Nationalgeographic.co.id—Di Kekaisaran Tiongkok, kehadiran pemimpin yang cakap sangat penting. Selain harus mengupayakan kesejahteraan rakyat, kaisar Tiongkok juga harus memutar otak untuk melawan musuh. Namun tidak semuanya berhasil menjadi pemimpin yang baik. Seorang ahli waris yang buruk bisa merusak semua pencapaian pendiri dinasti. Berikut lima kaisar Tiongkok terburuk yang mengakhiri kejayaan dinastinya.
Sun Hao (242-284) dari Wu Timur
Alih-alih dinasti kecil, Wu Timur adalah sepertiga dari Tiga Kerajaan.
Sun Hao adalah cucu pendiri dinasti, Sun Quan. “Ia menggantikan pamannya, Kaisar Jing, pada tahun 264,” tulis Jeremiah Jenne di laman The World of Chinese. Ia dipilih menjalankan dinasti dalam menghadapi ancaman serius dari musuh Wu.
Pada awalnya, Sun Hao memenuhi janjinya untuk membuat dinastinya kembali berjaya. Salah satu tindakannya adalah dengan mengurangi pajak dan meningkatkan pembayaran gandum kepada orang miskin.
Sayangnya, Sun Hao juga paranoid dan percaya takhayul. Dia memaksa bibinya, istri mantan kaisar, untuk bunuh diri dan kemudian mengeksekusi sebagian besar sepupunya.
Sang kaisar pun menjadi terobsesi untuk menaklukkan Negara Jin, negara penerus musuh lama Tiga Kerajaan Wu. Militer Wu menjadi sangat berbahaya dan biaya perang Sun Hao menyebabkan pemberontakan.
Akhirnya, Negara Jin membalikkan keadaan dan menaklukkan Wu pada tahun 280 Masehi. Kaisar Jin Sima Yan tidak menyiksa musuh yang berhasil dikalahkannya itu.
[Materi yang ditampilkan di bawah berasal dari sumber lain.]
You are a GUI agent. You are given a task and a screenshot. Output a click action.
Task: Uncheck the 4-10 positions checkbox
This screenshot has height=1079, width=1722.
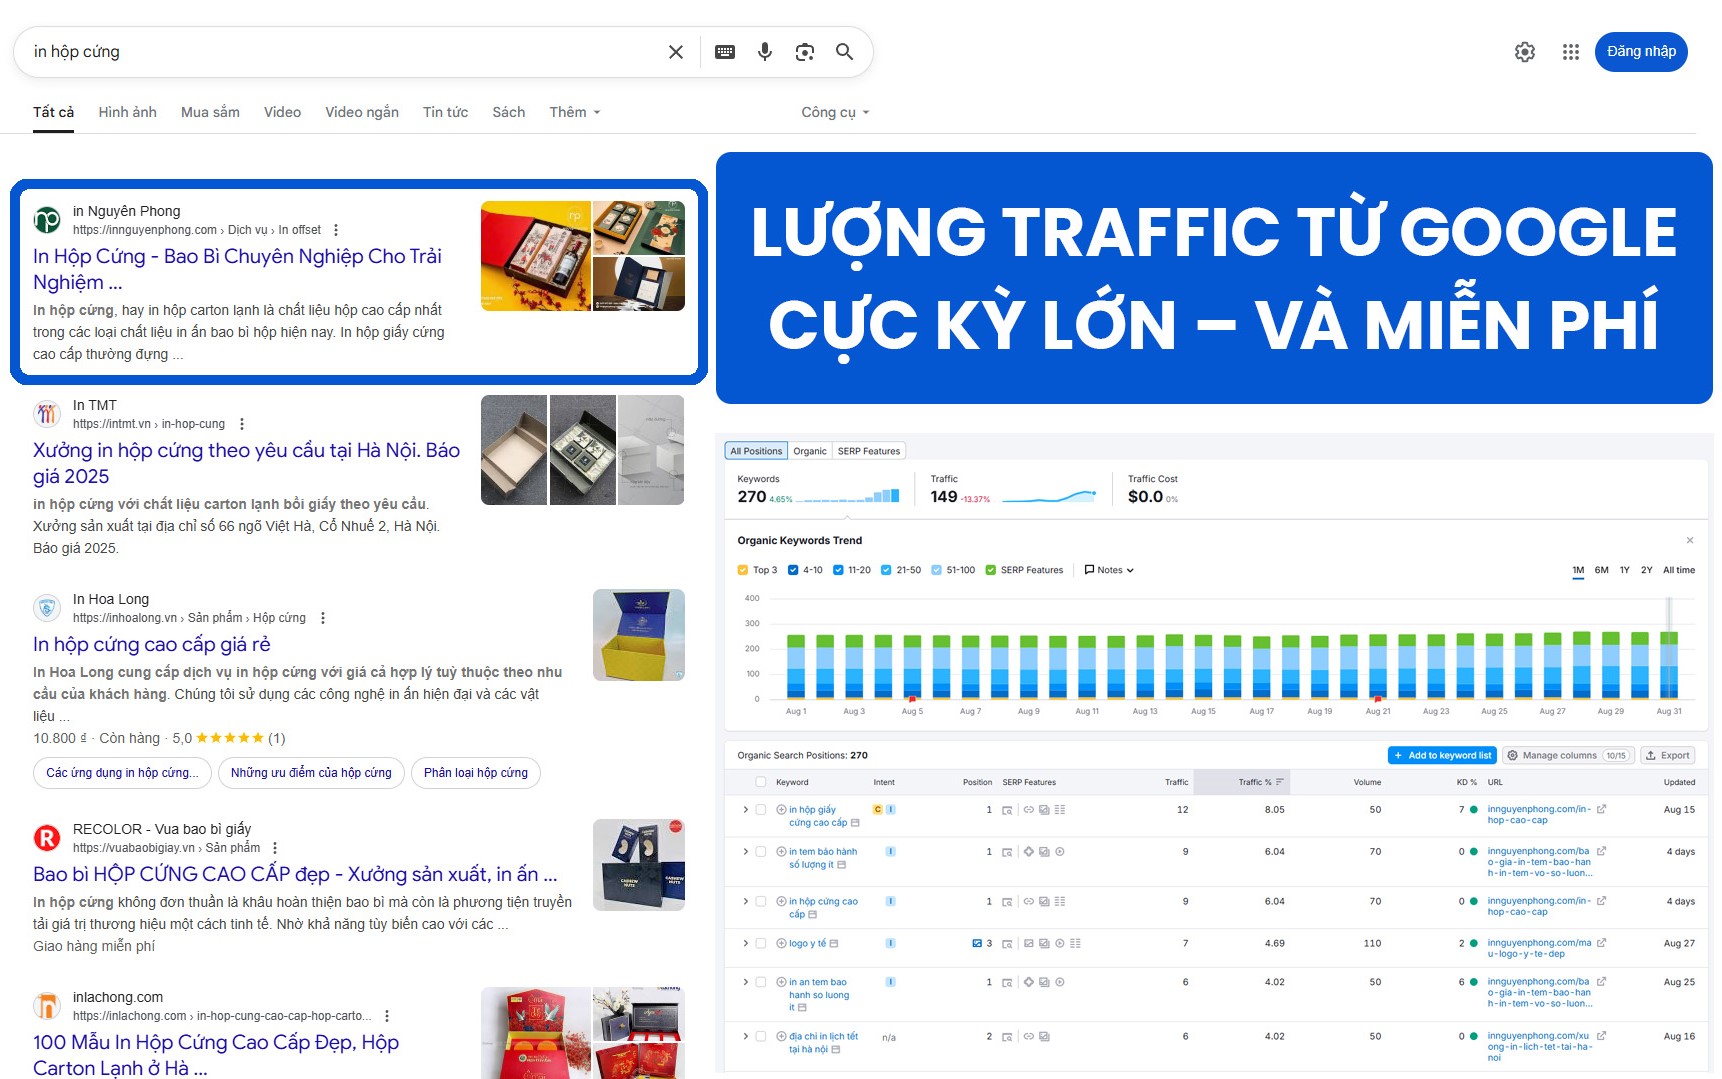click(x=793, y=570)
Setelah dikalahkan, Sun Hao hidup selama empat tahun sebagai "tamu" pemerintahan Jin di Luoyang. Namun di saat yang sama, Wu Timur sudah berakhir.
Di Xin (1075-1046 Sebelum Masehi) dari Kerajaan Shang
Danau anggur dan wanita penghibur, Kaisar Di Xin memiliki semuanya.
Sejarawan era Han Sima Qian menggambarkan kaisar Di Xin sebagai salah satu tiran paling jahat dalam sejarah. Istri Di Xin, Daji, juga dicap sebagai “titisan iblis” dalam sejarah. Konon, ia suka menyaksikan proses penyiksaan musuhnya. Saat itu, tawanan diikat dalam pilar logam panas dan disiksa.
Dalam sejarah yang ditulis, Daji-lah yang paling disalahkan karena telah mengubah Di Xin menjadi tiran.
Kaisar Di Xin dikenal sebagai pemimpin yang gemar berpesta pora. Ia membuat kolam anggur di mana ia bisa mendayung sampan di saat rakyat kelaparan. Sudah bisa dipastikan, Di Xin bukanlah kaisar favorit rakyat Tiongkok di masa itu.
Pada akhirnya, kekaisaran direbut dari Di Xin. Ketika pasukan Zhou menaklukkan dinastinya, Alih-alih menghadapi musuh, Di Xin membakar istananya dan bunuh diri pada 1046 Sebelum Masehi.
Sui Yangdi (569-618) dari Dinasti Sui
“Dinasti Sui hanya memiliki dua kaisar,” kata Jenne. Kaisar pendiri, Sui Wendi (541-604), adalah penguasa energik yang pernah dimiliki oleh Kekaisaran Tiongkok.
Dia menyatukan dataran tengah setelah hampir tiga abad terpecah. Kemudian, Wendi mendorong batas kekaisarannya hingga ke luar. Serangkaian kampanye ini kemudian dilanjutkan oleh putranya, Sui Yangdi. Namun tidak seperti ayahnya, ia menjadi sangat terobsesi dengan serangan militer dan perluasan wilayah.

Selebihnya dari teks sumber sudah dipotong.